- _DATA PROVIDED_
⁂

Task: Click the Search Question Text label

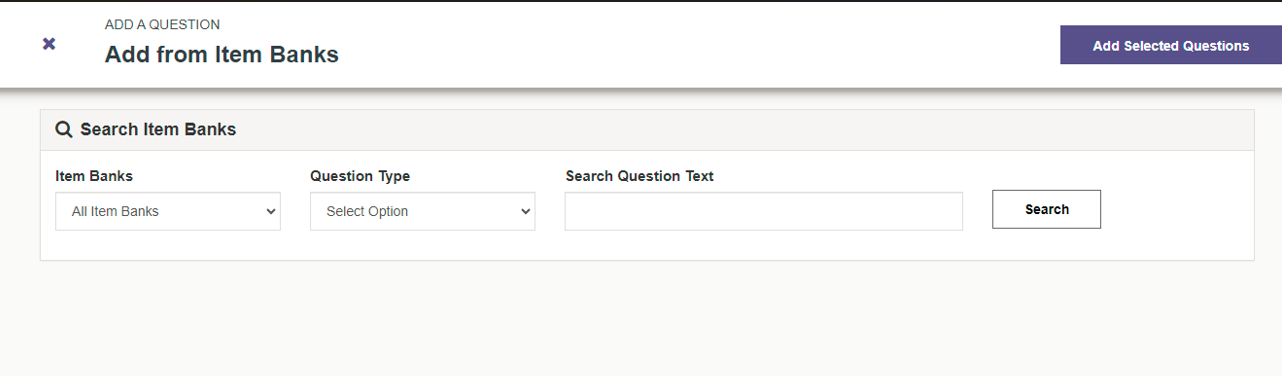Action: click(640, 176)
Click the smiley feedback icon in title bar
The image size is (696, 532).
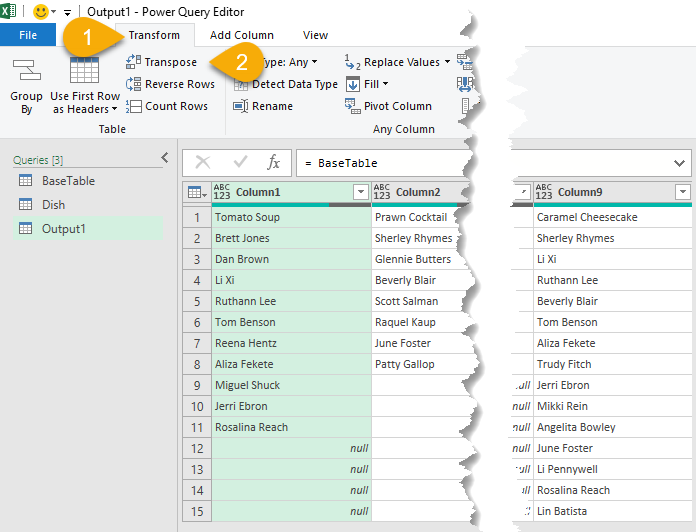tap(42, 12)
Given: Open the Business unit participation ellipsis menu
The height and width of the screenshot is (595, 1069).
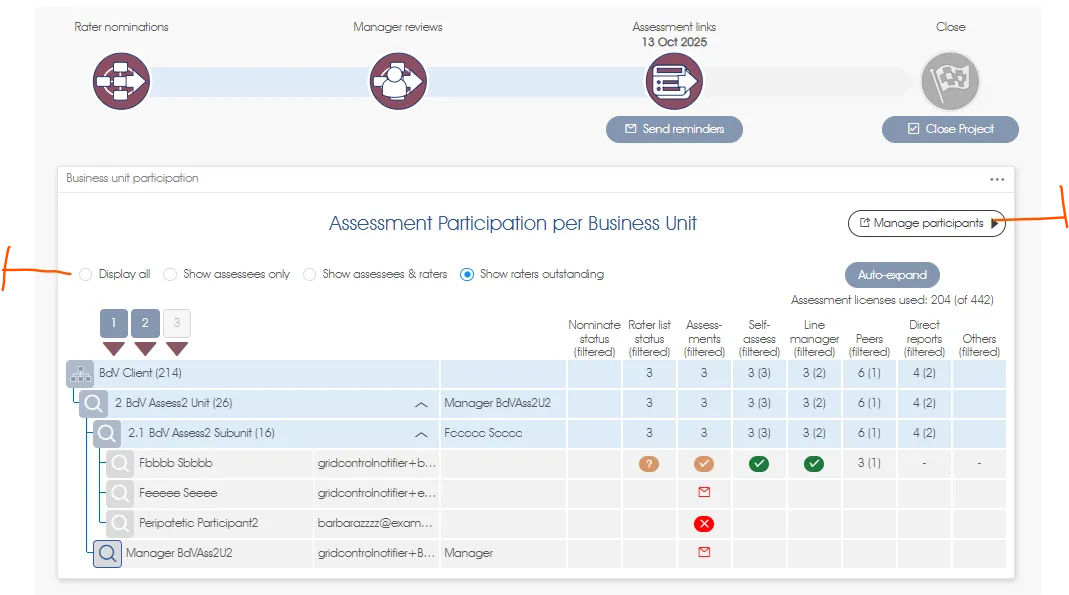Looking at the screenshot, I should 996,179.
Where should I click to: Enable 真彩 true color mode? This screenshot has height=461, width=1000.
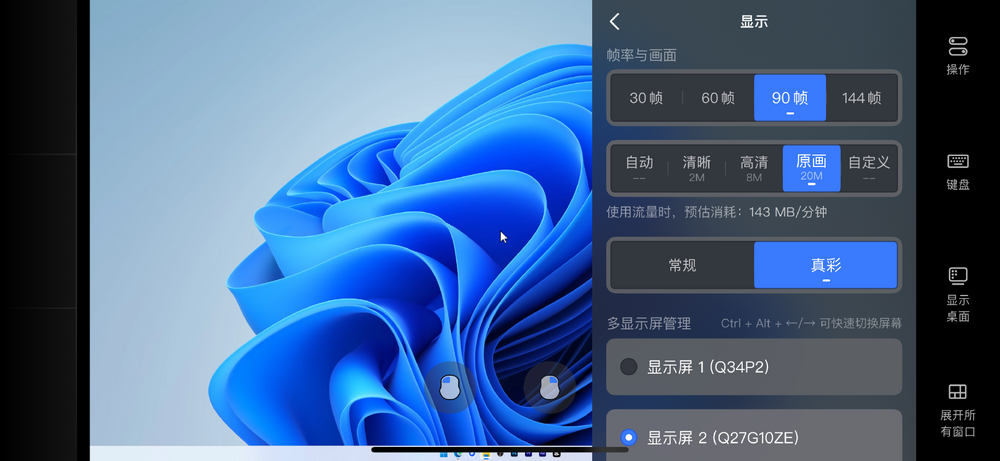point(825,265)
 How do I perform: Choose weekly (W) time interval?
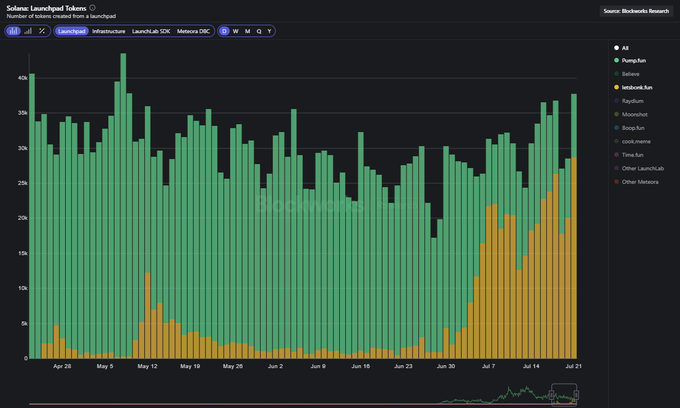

⁂

- _WHAT TO DO_
Write out every entry above exactly, minus the pictures.

- _FINAL ANSWER_
Task: Click the Search Question Text label

Action: click(640, 176)
Click the smiley feedback icon in title bar
The image size is (696, 532).
tap(42, 12)
Given: Open the Business unit participation ellipsis menu
The height and width of the screenshot is (595, 1069).
Looking at the screenshot, I should 996,179.
Where should I click to: Enable 真彩 true color mode? This screenshot has height=461, width=1000.
point(825,265)
 How do I perform: Choose weekly (W) time interval?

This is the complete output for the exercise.